Records drawn from a dataset:
:::
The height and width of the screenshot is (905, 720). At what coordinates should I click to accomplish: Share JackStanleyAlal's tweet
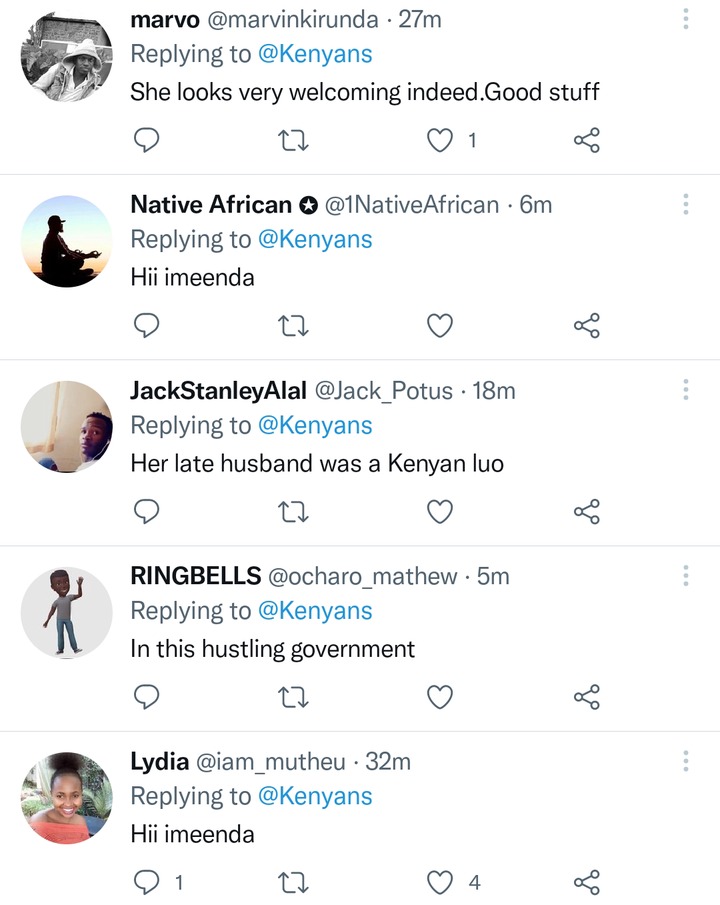(x=586, y=512)
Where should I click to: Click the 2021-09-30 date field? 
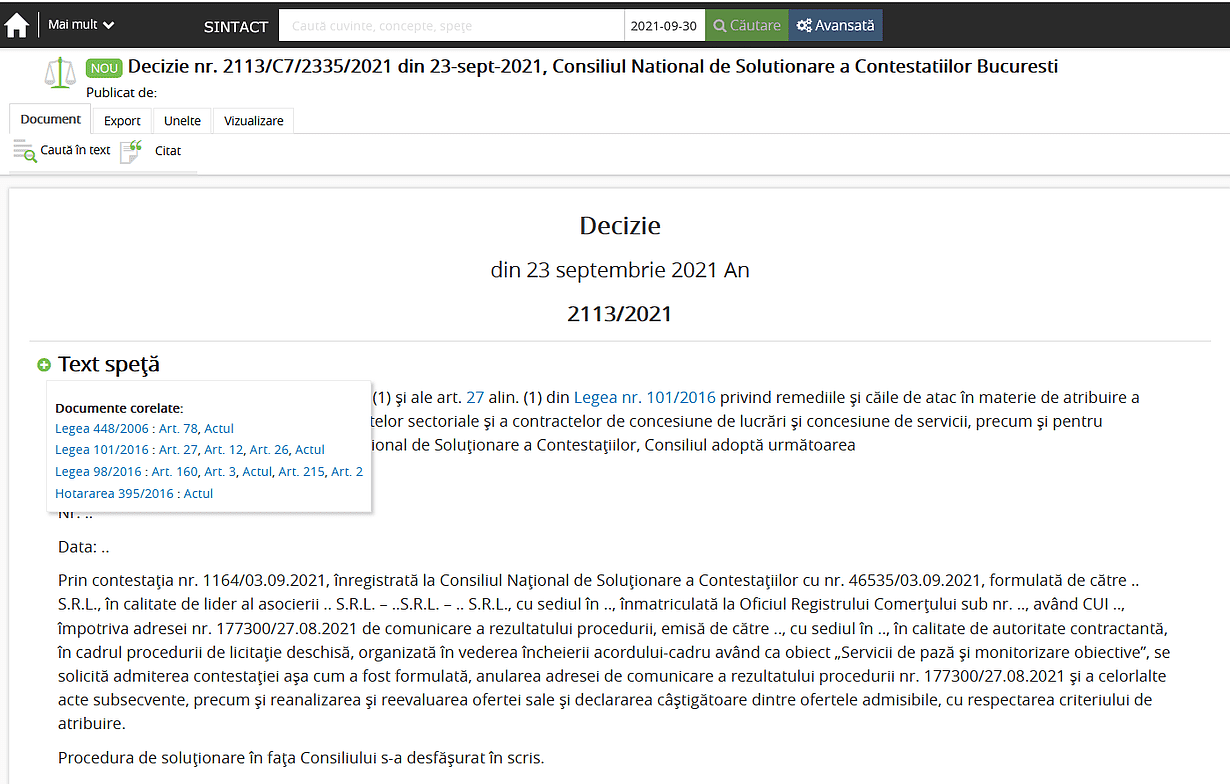664,26
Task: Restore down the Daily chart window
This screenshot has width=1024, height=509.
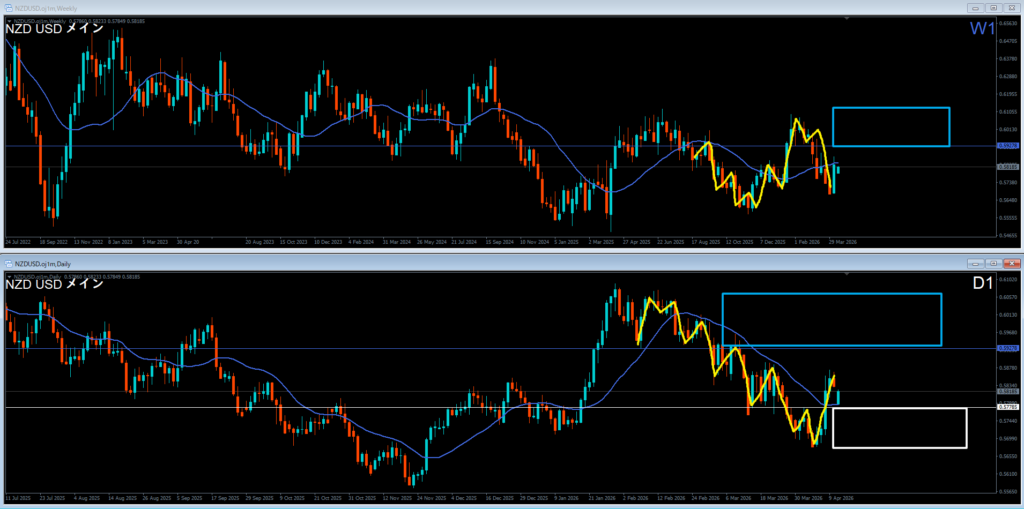Action: (993, 263)
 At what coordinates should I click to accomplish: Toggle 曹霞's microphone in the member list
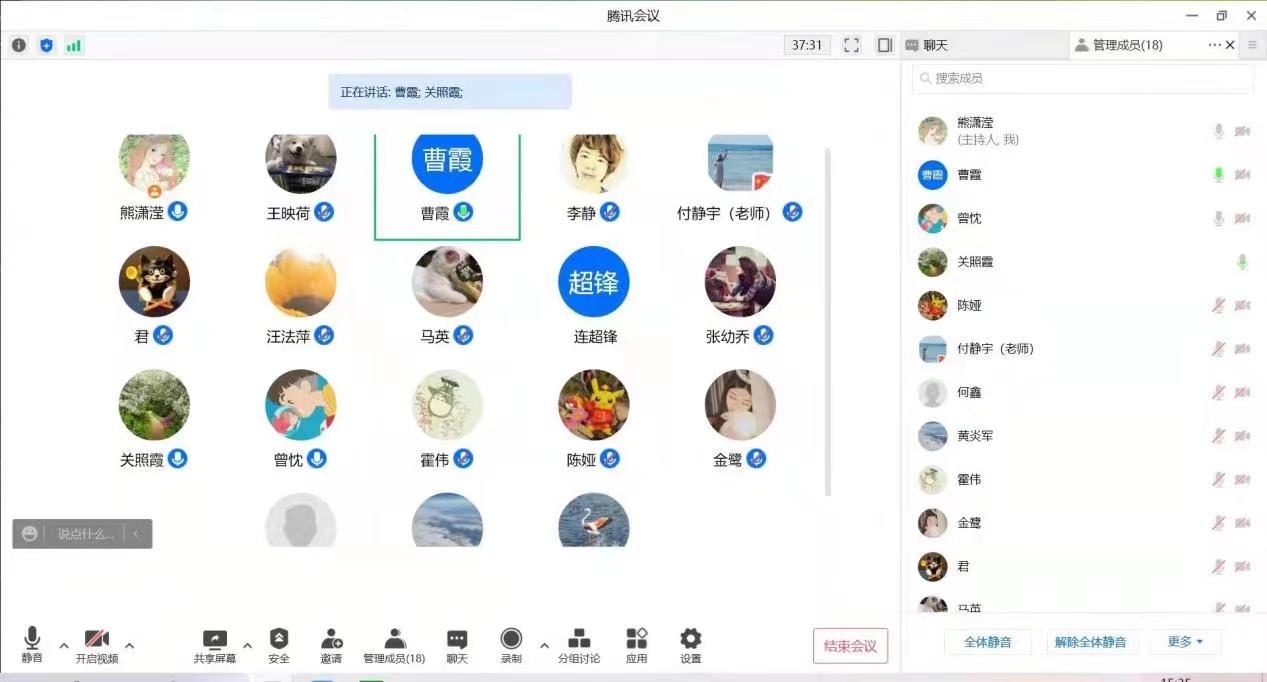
:::
_WHAT IS BEING ASKED_
Your answer must be an exact copy of the records above, with every picture left out.

_REPLY_
The height and width of the screenshot is (905, 720). At what coordinates should I click to accomplish: Share JackStanleyAlal's tweet
(x=586, y=512)
Where should I click to: Click the 2021-09-30 date field? 
664,26
Task: Restore down the Daily chart window
This screenshot has width=1024, height=509.
Action: (993, 263)
 At what coordinates should I click to accomplish: Toggle 曹霞's microphone in the member list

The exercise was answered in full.